Wednesday, March 11, 2015

Texas Blue Accountable Care Deal Puts Physician Offices in Charge


Reprinted from THE AIS REPORT ON BLUE CROSS AND BLUE SHIELD PLANS, a hard-hitting independent monthly newsletter on new products, market share, strategies, conversions, financing, profitability and strategic alliances of BC/BS plans. (Not affiliated with the Blue Cross and Blue Shield Association or its member companies.)

By Steve Davis, Managing Editor

March 2015 Volume 14 Issue 3

Blue Cross and Blue Shield of Texas (BCBSTX), a division of Health Care Service Corp., struck a deal with the nation’s largest physician group, the Texas Medical Association (TMA), in a new incarnation of the accountable care organization (ACO) model, the two groups said on Feb. 5.

The partnership, which incorporates 48,000 TMA physicians and more than 5 million BCBSTX members, is significant in that it represents a break in the tradition of insurers partnering with ACOs led by sizeable health systems, instead bringing tech-challenged independent doctors into the fold of value-based care. In Texas, more than two-thirds of doctors operate in small private practices, but the overall number of independent physicians is declining. The number of physicians considering selling their practice increased from 21% in 2013 to 24% in 2014, cloud-based health care platform CareCloud reported in its 2014 Practice Profitability Index And the number of physicians who wanted to remain independent fell from 60% to 53%.

While the venture, TMA PracticeEdge, LLC, allows physicians to access some of the resources of a large insurer, it also presents new technological hurdles. A health system generally is somewhat contained, with limited locations and a pre-existing IT infrastructure. PracticeEdge, by contrast, will try to unite thousands of independent practitioners throughout Texas, who may or may not be participating in the program. Dan McCoy, chief medical officer for BCBSTX, tells The AIS Report that PracticeEdge will solicit bids from IT vendors that can solve the particular challenges of incorporating so many independent practices across such a large geographical area.

“Part of the early success of these programs is going to depend on both educating and providing strategic resources that teach physicians what’s necessary to create these programs, how to aggregate enough critical mass within their community to deliver population health and then finally an entity that can customize technology that will be useful to that physician and employ that technology,” McCoy says.

Marianne Fazen, executive director of the Dallas-Fort Worth Business Group on Health, says while she’s excited about the potential for independent doctors, she’s concerned with how quality measures will be tracked. If a patient comes in with back pain and the PracticeEdge physician refers him to a non-participating radiology clinic, she says, that puts a hole in the data.

“If that independent MRI or radiology group isn’t connected into it, how would they coordinate care so that the next time the patient needs something else, they don’t do another MRI?” she asks.

Price Tag Is Steep

But the fact that doctors will be able to access these resources at all is a boon to the private physician community, Fazen says, and price transparency tools will make them more cost-sensitive. The complexity of the program is reflected in its steep start-up price tag, which TMA President Austin King, M.D., estimates to be between $5 million and $10 million.

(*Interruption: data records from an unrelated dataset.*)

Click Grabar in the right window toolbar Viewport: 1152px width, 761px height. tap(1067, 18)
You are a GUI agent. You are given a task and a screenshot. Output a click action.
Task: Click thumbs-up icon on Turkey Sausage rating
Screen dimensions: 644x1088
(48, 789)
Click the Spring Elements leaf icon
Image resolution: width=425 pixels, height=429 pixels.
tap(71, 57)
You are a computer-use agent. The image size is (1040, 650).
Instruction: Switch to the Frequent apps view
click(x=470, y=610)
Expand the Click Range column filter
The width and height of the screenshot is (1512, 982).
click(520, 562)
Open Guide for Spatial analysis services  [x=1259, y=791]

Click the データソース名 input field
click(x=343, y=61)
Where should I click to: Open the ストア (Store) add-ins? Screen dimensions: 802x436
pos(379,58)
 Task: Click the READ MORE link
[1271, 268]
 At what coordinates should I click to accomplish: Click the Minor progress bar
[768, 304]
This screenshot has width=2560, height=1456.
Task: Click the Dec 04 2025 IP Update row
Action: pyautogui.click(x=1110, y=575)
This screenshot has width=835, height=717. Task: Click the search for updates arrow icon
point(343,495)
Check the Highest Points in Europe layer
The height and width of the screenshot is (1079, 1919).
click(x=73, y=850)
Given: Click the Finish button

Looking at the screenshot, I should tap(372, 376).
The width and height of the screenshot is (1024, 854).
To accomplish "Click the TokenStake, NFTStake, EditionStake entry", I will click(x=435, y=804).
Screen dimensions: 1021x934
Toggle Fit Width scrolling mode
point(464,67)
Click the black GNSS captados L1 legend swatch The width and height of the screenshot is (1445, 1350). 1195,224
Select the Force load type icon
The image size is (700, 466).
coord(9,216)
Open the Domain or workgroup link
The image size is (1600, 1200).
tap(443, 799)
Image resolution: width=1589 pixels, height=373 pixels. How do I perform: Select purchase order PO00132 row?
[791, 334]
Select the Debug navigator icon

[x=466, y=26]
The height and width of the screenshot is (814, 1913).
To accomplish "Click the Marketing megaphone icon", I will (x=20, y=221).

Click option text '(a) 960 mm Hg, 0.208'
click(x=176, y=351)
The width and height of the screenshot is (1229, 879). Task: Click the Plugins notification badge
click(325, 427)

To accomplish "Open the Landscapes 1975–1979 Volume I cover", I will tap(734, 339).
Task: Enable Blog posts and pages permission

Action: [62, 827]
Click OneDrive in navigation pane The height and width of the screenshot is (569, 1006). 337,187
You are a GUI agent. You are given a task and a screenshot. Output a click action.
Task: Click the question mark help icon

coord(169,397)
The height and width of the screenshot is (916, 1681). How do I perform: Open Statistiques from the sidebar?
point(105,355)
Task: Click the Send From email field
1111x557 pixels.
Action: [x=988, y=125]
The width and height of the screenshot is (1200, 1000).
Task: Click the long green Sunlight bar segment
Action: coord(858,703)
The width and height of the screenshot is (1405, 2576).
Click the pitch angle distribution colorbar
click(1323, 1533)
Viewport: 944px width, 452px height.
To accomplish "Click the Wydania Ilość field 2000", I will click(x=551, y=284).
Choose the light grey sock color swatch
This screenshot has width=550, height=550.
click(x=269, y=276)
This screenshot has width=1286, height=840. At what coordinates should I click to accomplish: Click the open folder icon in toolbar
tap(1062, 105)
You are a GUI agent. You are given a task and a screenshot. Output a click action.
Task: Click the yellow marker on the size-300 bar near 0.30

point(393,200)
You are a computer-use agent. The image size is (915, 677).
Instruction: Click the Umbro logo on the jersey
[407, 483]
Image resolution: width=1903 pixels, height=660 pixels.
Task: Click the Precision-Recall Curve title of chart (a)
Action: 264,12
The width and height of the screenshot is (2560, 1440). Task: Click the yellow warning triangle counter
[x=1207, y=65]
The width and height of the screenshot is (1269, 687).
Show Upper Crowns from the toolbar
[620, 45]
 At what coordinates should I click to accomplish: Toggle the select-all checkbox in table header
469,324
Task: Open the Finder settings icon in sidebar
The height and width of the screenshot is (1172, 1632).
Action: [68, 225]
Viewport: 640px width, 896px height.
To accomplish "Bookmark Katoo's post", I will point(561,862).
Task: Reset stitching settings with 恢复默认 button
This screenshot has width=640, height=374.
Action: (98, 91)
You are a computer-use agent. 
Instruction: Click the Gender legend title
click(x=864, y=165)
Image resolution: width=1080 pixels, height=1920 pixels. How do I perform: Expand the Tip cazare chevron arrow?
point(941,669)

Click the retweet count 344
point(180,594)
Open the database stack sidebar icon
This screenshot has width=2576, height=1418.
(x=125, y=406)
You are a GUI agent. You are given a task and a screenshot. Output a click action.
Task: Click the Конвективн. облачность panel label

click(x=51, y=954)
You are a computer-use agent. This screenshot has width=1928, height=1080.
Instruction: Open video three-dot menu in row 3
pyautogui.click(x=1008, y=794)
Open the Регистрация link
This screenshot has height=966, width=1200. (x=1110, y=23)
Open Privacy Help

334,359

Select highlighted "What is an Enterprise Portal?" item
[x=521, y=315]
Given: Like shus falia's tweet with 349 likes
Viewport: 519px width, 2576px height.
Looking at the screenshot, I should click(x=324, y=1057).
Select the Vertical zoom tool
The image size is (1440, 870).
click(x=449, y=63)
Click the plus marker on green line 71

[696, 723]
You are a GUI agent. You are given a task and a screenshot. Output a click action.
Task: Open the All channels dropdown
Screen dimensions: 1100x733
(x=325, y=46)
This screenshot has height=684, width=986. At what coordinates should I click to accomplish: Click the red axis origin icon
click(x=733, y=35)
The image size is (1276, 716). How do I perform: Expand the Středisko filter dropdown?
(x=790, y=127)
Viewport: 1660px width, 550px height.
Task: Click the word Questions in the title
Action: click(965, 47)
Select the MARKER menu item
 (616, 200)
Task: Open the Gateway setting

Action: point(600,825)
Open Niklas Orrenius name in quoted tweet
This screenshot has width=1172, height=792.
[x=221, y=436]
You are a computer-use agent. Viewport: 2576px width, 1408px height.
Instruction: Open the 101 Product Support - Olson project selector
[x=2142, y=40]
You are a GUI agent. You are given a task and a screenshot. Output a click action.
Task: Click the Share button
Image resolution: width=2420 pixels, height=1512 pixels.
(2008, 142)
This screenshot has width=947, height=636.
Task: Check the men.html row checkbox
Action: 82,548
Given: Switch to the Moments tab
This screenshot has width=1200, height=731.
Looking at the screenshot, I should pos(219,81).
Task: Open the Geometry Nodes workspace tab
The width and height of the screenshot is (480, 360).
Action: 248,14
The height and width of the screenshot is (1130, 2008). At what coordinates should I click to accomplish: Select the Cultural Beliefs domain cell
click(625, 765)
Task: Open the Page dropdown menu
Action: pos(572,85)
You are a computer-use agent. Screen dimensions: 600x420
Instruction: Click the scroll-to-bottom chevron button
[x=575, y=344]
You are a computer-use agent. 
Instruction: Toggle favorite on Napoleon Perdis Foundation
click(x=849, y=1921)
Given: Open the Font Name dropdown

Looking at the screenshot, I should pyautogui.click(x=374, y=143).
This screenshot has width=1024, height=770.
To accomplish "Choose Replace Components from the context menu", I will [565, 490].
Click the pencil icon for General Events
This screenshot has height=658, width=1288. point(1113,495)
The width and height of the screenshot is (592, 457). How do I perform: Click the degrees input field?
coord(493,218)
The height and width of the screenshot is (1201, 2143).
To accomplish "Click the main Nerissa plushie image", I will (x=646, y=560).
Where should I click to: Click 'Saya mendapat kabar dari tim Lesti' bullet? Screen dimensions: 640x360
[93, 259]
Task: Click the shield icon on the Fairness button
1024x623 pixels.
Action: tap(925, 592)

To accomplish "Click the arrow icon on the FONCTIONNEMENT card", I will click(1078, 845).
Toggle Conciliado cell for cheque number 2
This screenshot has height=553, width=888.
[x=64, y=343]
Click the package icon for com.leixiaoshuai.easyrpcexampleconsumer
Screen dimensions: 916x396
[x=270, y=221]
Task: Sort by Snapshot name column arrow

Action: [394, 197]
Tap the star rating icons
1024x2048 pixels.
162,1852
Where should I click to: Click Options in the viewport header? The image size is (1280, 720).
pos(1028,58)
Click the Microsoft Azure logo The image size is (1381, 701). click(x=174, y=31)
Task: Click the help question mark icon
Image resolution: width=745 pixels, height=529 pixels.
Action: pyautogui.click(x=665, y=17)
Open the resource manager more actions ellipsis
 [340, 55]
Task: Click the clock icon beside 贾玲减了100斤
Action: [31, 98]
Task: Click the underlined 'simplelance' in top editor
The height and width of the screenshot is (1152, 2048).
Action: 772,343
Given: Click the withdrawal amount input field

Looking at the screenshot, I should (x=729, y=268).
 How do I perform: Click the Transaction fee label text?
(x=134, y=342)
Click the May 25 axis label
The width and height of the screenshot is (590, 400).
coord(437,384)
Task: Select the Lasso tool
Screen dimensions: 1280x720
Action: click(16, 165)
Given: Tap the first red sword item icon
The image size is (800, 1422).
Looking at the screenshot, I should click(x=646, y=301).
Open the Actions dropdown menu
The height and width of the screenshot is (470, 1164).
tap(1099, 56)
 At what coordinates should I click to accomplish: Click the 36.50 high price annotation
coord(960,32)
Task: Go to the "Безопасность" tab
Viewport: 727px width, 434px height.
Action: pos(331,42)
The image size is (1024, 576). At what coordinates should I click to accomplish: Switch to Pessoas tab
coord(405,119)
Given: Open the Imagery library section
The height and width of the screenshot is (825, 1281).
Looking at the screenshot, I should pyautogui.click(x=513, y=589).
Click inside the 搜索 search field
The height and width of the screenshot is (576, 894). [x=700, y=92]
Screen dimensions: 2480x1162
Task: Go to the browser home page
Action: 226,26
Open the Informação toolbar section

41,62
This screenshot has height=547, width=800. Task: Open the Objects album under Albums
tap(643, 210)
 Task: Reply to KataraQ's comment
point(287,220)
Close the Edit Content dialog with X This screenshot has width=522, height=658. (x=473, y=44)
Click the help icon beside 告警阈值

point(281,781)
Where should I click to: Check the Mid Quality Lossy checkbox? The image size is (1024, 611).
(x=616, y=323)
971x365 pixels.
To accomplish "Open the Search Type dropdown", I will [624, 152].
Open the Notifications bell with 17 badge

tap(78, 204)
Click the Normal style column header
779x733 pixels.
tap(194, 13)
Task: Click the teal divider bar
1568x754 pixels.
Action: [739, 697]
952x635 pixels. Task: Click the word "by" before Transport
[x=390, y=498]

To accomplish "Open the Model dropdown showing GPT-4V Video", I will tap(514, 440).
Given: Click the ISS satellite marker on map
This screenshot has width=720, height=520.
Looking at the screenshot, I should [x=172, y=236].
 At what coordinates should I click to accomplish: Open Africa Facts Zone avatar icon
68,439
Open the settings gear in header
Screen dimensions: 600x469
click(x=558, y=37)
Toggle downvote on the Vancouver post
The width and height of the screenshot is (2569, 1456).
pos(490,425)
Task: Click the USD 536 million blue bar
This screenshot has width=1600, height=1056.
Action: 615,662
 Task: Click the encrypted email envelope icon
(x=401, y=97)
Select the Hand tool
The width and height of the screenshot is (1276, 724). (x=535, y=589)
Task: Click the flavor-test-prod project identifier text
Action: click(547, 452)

The benefits will be worth it, King says, because it returns to physicians control over tasks such as defining quality indicators and deciding how to manage their high-risk populations.

“The problem with other systems is either other people, insurance companies or the government defines what quality is, and we feel physicians should be doing that,” King explains. Participation is purely voluntary, and doctors can choose their level of commitment. “PracticeEdge is really a services organization,” he adds. “A physician can participate at several different levels; they can either take advantage of office management systems, primarily which doctors that are specialists will probably do, or go all the way up to a truly integrated model, which would be like an ACO.”

Not all TMA members are thrilled with the decision, however. A few doctors have expressed concern that the partnership doesn’t help preserve physicians’ independence. King responded on TMA’s website that the decline in private practices requires doctors to take steps to “rewrite the history of health care.”

King said TMA would always retain the majority stake in PracticeEdge, and that the Texas Blues Plan’s role is to “bring the knowledge, technologies, and contracting expertise to help physicians succeed in accountable care environments.”

“It will help physicians prove value. No physician has to be a part of this, but it offers those who want to participate a new path forward,” he said.